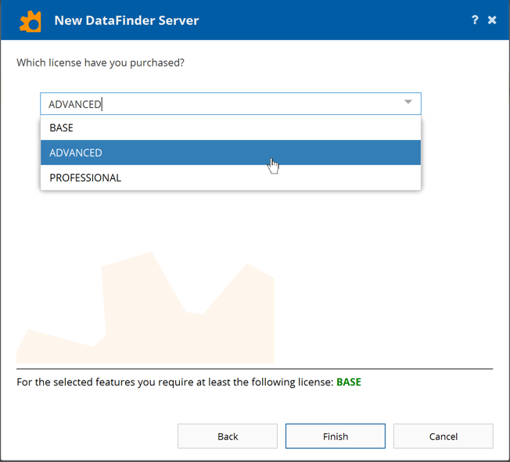This screenshot has width=510, height=462.
Task: Click the green BASE required license text
Action: tap(349, 383)
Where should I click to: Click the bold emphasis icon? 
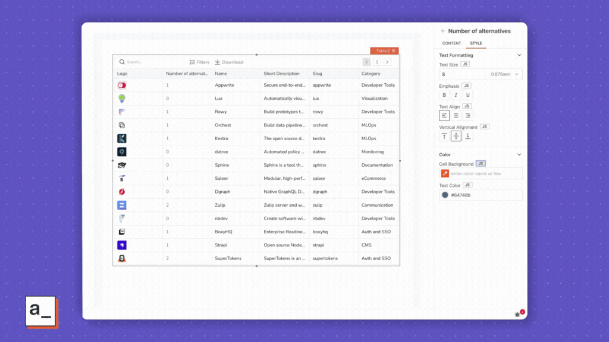click(444, 95)
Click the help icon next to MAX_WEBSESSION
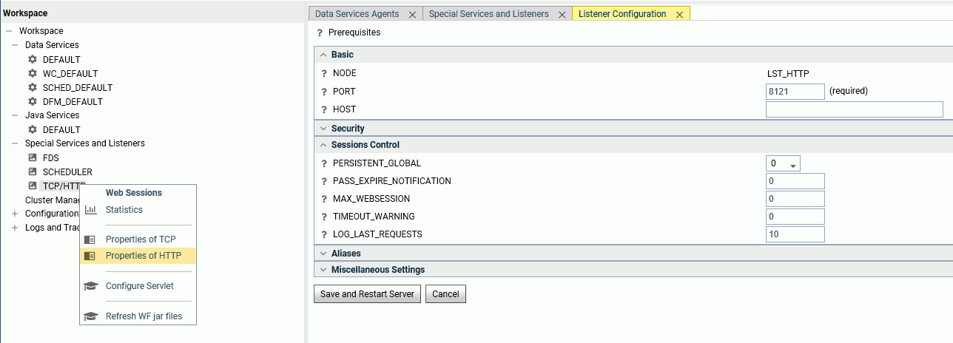The height and width of the screenshot is (343, 953). click(x=324, y=199)
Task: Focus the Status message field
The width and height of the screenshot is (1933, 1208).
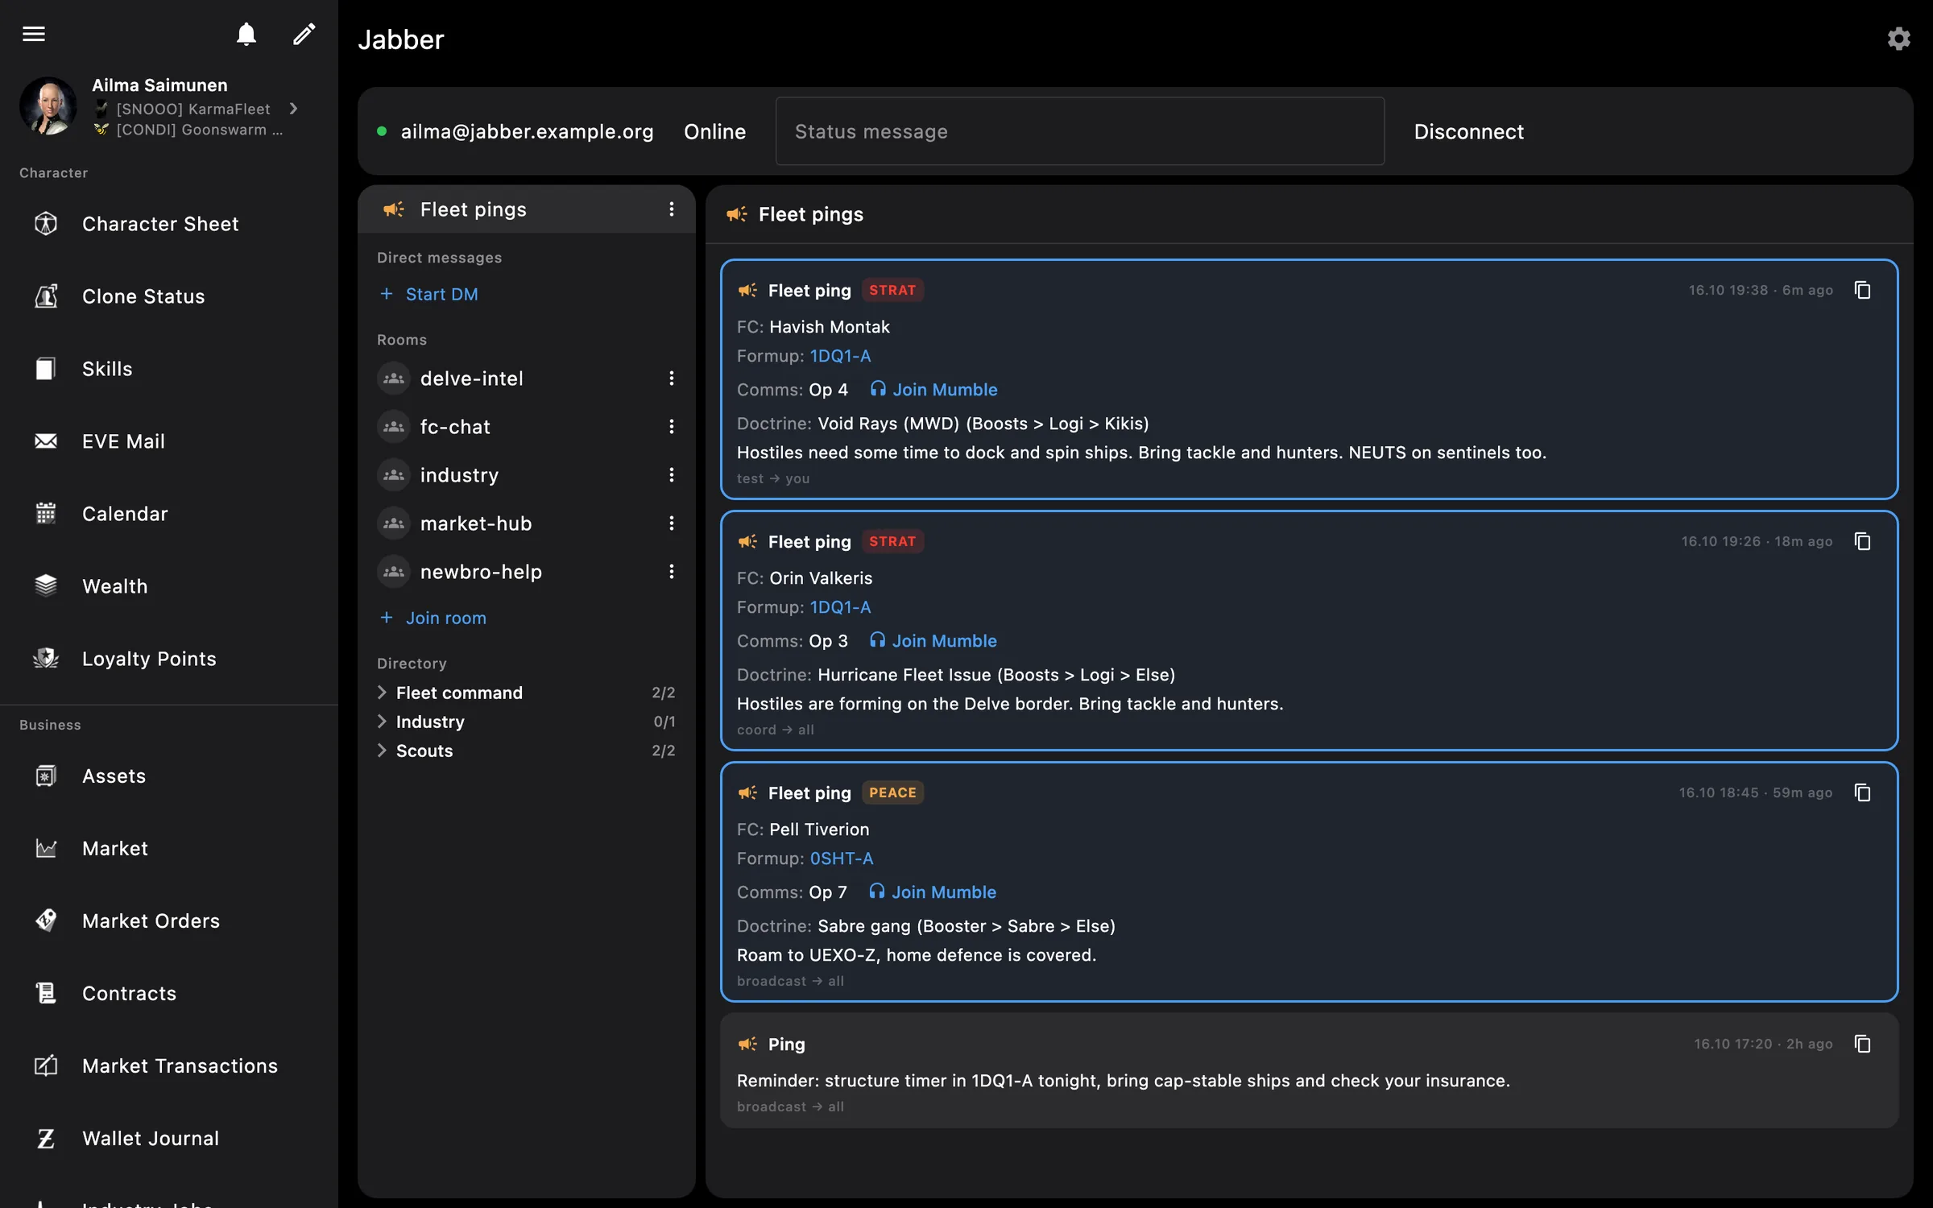Action: (x=1079, y=131)
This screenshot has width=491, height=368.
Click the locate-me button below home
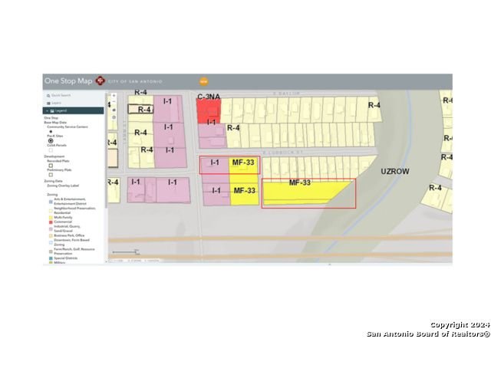coord(114,117)
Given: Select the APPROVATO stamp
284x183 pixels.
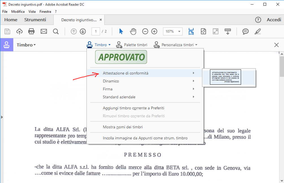Looking at the screenshot, I should [x=121, y=57].
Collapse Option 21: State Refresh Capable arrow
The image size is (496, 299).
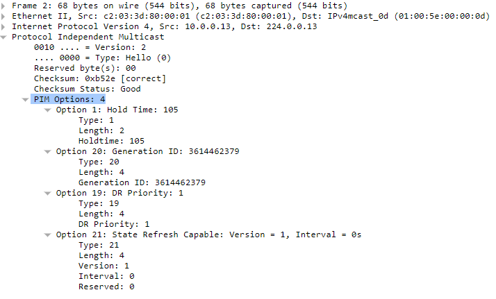(x=47, y=235)
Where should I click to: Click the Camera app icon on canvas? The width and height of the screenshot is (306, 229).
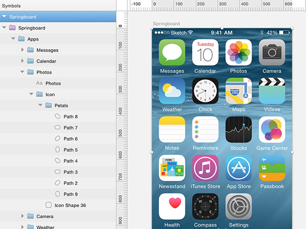click(x=272, y=52)
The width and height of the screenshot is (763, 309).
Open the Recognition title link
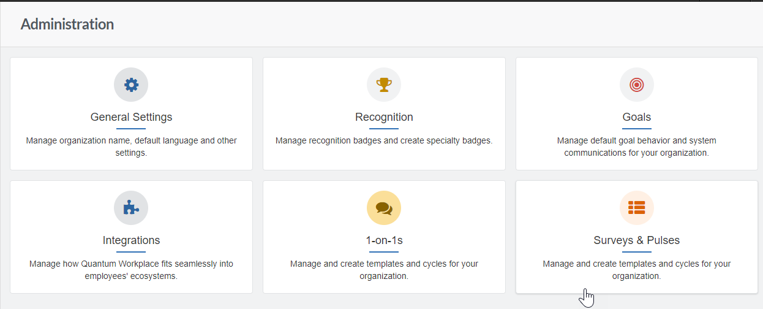384,117
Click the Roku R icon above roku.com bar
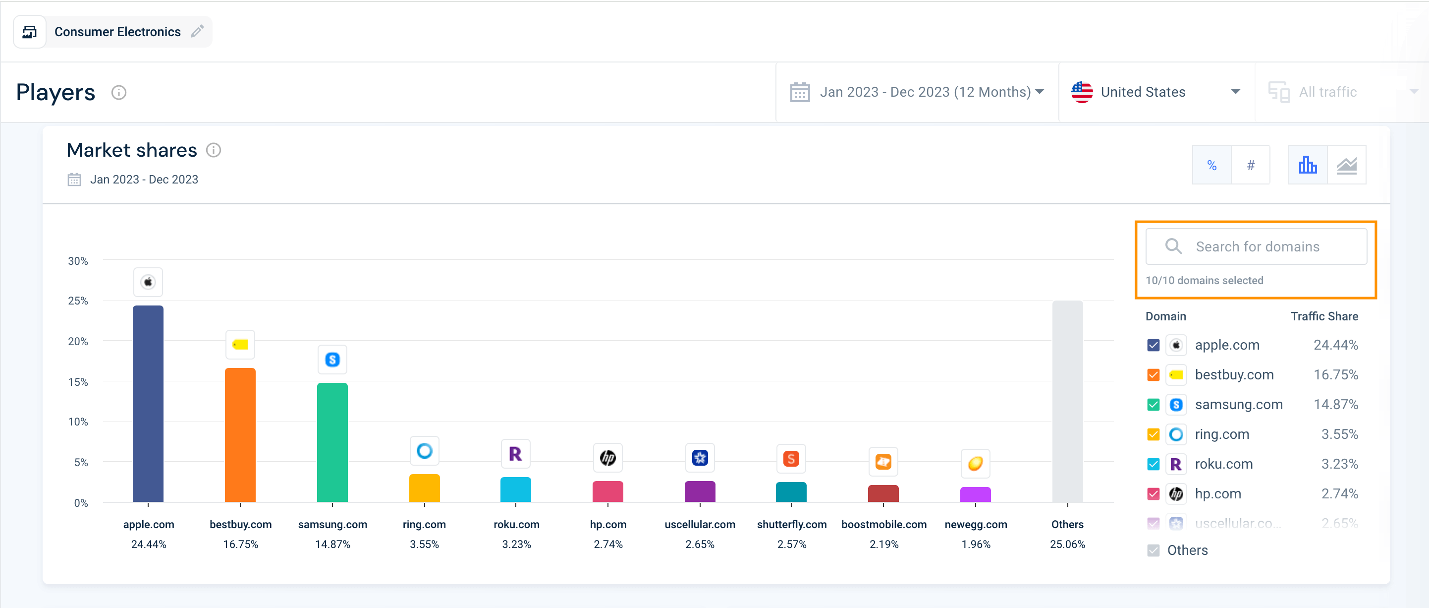 [515, 454]
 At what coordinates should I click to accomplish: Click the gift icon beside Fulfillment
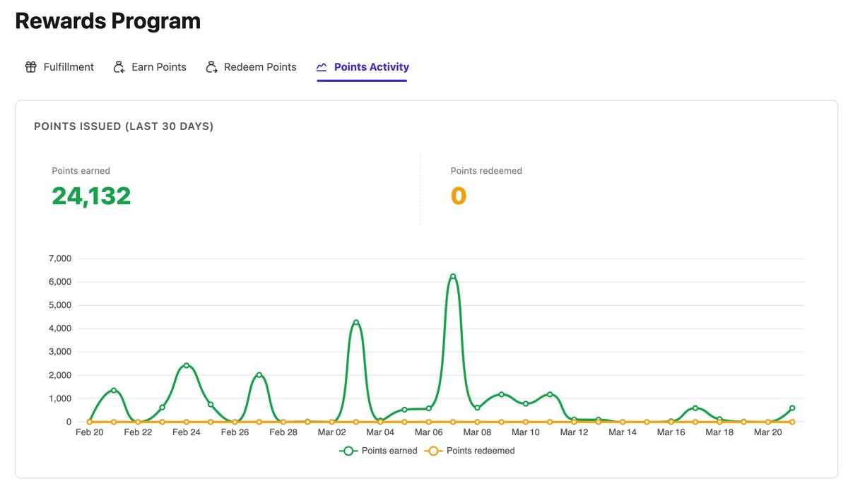30,66
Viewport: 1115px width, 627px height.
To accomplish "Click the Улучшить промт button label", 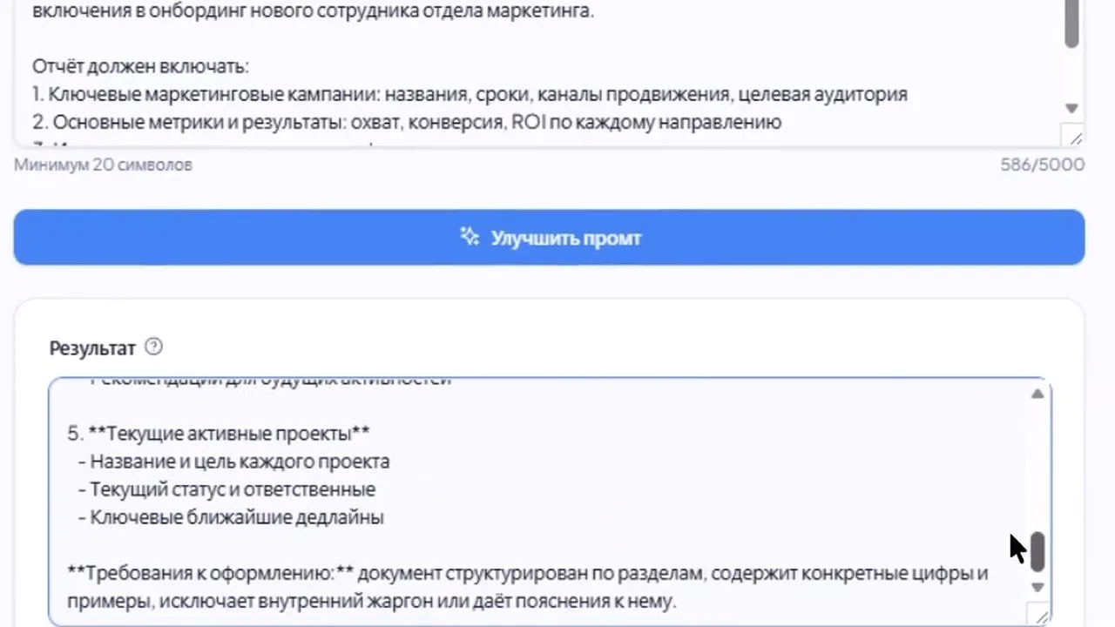I will coord(566,238).
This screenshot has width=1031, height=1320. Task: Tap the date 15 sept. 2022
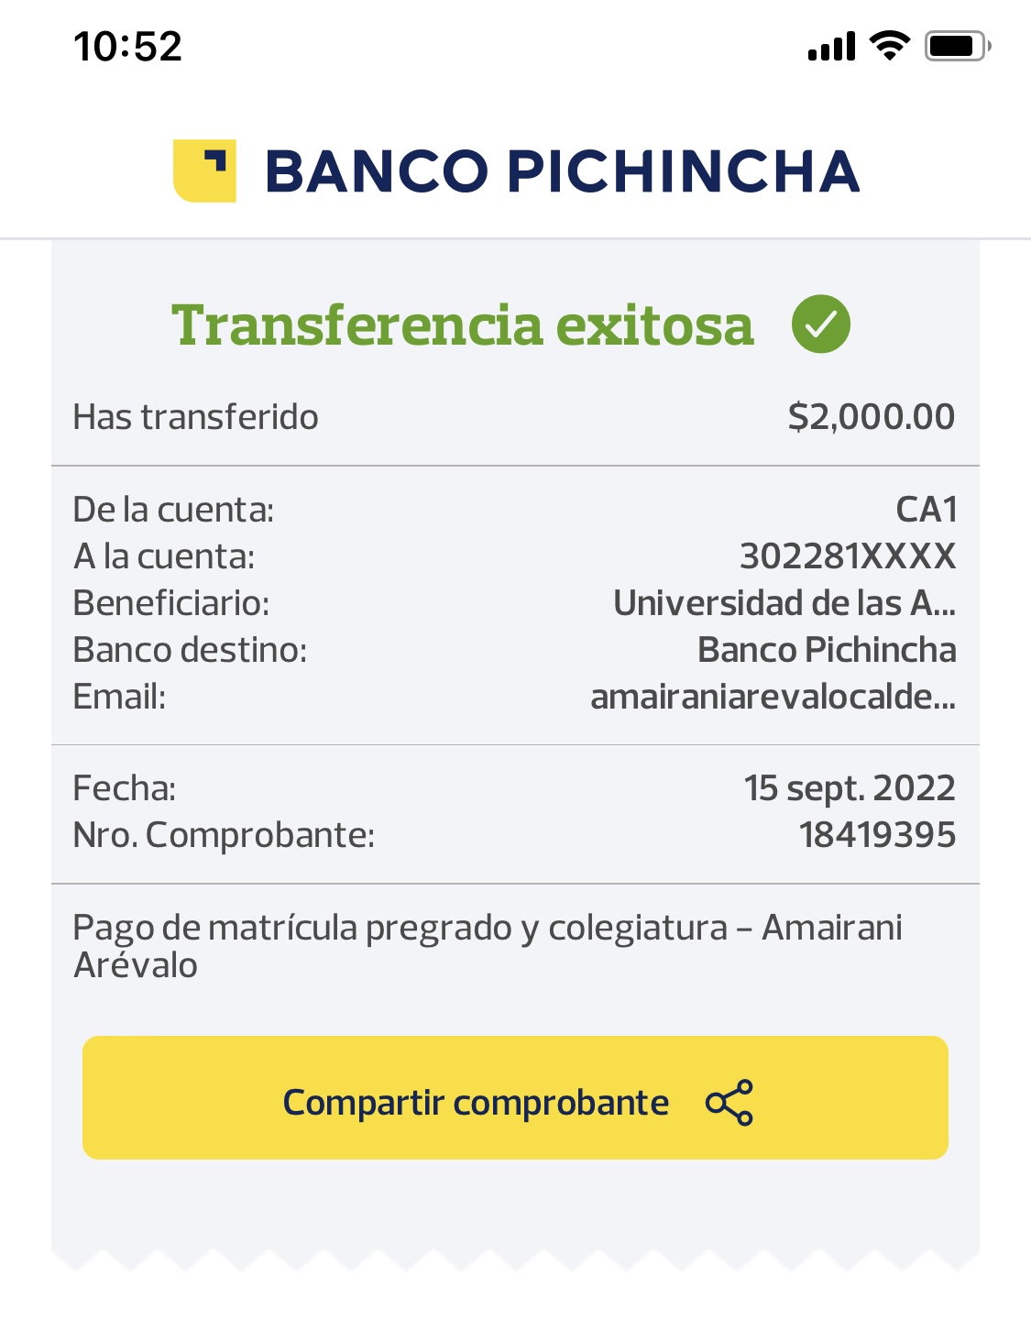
····················
• [INSTRUCTIONS FOR THE TASK]: Using the data above, copy exactly the lines from the one containing "Task: Focus the Status message field" to the one containing "Viewport: 1115px width, 627px height.", inclusive. Exclude the pictures.

• [EXERCISE RESPONSE]:
Task: Focus the Status message field
The width and height of the screenshot is (1933, 1208).
Action: (x=1079, y=131)
This screenshot has width=491, height=368.
Click the locate-me button below home
coord(114,117)
Given: Select the APPROVATO stamp
284x183 pixels.
Looking at the screenshot, I should [x=121, y=57].
Collapse Option 21: State Refresh Capable arrow
The image size is (496, 299).
(x=47, y=235)
Where should I click to: Click the Camera app icon on canvas? The width and height of the screenshot is (306, 229).
click(x=272, y=52)
The width and height of the screenshot is (763, 309).
Open the Recognition title link
384,117
Click the Roku R icon above roku.com bar
 [515, 454]
 At what coordinates should I click to accomplish: Click the gift icon beside Fulfillment
30,66
Viewport: 1115px width, 627px height.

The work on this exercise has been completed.